[TEXT Boundary: Start]

Ok lets take a look how this PCT was used so we can discuss here what is the diffrence between what is recommed it on most of the PCT threads and what they used for this study.

Day 1-16 : 2500iu HCG every other day.
Day 1-30 : Nolva 20mg/day; Clomid 100mg/day (50mg was taken twice per day)
Day 31-45 : Nolva 20mg/day

I will like to heard your opinions on this PCT and start a good discussion about it.

Ok we cover this part, Aromatase inhibitor (AI) is also look from Dr Scally as part of a post cycle therapy (pct). He said there is some evidence that adding Nolva to an Aromatase inhibitor (AI) does not increase the effectiveness of estro control therefore Nolva has no real advantage alongside an Aromatase inhibitor (AI) unless one is experiencing gyno. In addition that Nolva has shown to reduce IGF-1 and GH levels. During a cycle is not to worried about too much cause test increase IGF-1 levels on a dose dependant relationship. But for PCT is a diffrent story cause that can be a not very pleasent feeling at this point. His Aromatase inhibitor (AI) of choice is Aromasin during cycle and PCT as well for the simply fact on his conclusion that Aromasin does its job on the enzymes and those particular enzymes will longer function. A type II Aromatase inhibitor (AI) will compete with the aromatase enzyme and then eventually unbind from it and it will be active again, this can cause the undesirable estro bound.

This is such of interesting read for me that I share this info with some close friends here in the forum( you all my friends BTW) There is so much to read about this guy and his base on stuides results from AAS user and their recovery that is amazing IMO. Please post your thoughs and lets discuss about this base on our readings, reaserch and experience.


You would start the PCT depending on what release pattern the hormone has. not just the day after you stop.

there is alot of debat on which kind of PCT is best. but the basics are the same.
I rec HCG used at 500iu 2X a week for the last 4-6 weeks of cycle leading upto BUT NOT into post cycle therapy (pct).

[TEXT Boundary: End]
[RECORD EXTRACTS Boundary: Start]

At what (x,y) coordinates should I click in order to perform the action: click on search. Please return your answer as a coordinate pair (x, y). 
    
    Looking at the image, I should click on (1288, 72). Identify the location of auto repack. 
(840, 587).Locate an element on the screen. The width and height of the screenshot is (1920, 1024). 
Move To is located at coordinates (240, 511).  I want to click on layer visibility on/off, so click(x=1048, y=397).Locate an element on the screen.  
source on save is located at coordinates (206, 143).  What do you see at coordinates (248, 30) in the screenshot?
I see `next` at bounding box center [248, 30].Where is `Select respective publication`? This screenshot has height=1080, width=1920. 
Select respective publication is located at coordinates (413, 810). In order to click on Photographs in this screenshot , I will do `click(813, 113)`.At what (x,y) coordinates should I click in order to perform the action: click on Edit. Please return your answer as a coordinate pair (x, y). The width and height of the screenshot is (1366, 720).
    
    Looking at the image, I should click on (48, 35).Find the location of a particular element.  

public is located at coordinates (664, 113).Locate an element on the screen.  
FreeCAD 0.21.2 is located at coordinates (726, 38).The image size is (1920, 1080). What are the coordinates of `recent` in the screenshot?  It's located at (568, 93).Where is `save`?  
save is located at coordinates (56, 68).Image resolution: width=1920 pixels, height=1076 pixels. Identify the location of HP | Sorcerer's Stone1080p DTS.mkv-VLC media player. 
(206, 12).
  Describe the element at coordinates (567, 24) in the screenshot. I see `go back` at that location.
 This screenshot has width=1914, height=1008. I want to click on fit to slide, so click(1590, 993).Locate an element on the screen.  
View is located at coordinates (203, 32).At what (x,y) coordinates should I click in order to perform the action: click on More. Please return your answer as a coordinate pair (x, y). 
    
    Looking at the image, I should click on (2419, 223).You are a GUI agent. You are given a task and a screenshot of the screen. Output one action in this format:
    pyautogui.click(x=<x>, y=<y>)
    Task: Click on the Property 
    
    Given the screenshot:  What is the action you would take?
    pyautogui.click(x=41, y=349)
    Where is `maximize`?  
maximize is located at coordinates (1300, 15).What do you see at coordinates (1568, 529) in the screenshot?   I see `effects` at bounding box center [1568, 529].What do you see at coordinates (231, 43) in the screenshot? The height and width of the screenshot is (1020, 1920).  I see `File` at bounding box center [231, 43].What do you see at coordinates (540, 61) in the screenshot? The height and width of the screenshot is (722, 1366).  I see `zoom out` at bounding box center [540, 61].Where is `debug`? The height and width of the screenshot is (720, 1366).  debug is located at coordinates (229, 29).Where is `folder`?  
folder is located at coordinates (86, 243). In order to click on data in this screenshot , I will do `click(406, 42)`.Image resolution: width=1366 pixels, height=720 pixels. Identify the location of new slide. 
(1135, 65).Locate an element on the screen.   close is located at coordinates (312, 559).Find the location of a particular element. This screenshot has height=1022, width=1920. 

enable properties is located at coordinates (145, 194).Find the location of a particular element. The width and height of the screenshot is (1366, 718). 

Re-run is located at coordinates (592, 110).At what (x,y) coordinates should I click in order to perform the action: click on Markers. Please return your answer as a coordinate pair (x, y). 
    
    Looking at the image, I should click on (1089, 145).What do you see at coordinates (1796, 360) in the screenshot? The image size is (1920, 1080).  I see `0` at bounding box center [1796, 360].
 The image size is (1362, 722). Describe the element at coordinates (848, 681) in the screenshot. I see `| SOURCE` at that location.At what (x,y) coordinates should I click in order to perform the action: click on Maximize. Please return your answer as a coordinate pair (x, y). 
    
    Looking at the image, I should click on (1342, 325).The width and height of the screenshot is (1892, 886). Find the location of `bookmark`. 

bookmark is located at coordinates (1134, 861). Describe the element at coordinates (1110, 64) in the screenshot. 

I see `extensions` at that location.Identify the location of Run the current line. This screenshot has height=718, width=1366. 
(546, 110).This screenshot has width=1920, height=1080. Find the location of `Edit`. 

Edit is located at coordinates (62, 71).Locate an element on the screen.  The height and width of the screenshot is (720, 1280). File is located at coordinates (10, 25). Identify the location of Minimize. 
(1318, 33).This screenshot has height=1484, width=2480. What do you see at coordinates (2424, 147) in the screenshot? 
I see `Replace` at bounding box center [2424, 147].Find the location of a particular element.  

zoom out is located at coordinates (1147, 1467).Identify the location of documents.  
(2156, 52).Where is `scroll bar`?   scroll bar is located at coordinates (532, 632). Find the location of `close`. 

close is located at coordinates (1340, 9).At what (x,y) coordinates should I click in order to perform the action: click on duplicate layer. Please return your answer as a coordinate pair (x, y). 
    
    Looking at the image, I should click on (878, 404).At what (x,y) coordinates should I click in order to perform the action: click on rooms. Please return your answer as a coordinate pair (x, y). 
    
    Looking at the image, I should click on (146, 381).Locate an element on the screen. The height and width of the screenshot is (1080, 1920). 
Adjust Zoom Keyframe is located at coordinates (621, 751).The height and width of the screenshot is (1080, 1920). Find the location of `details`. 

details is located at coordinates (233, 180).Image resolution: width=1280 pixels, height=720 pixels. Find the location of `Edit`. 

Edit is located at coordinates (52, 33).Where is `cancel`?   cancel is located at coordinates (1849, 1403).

[RECORD EXTRACTS Boundary: End]

* EXERCISE PROMPT *
From the post on post cycle therapy, copy out everything from "Day 1-30 : Nolva" down to "discussion about it.", word for word.

* OUTPUT FOR THIS TASK *
Day 1-30 : Nolva 20mg/day; Clomid 100mg/day (50mg was taken twice per day)
Day 31-45 : Nolva 20mg/day

I will like to heard your opinions on this PCT and start a good discussion about it.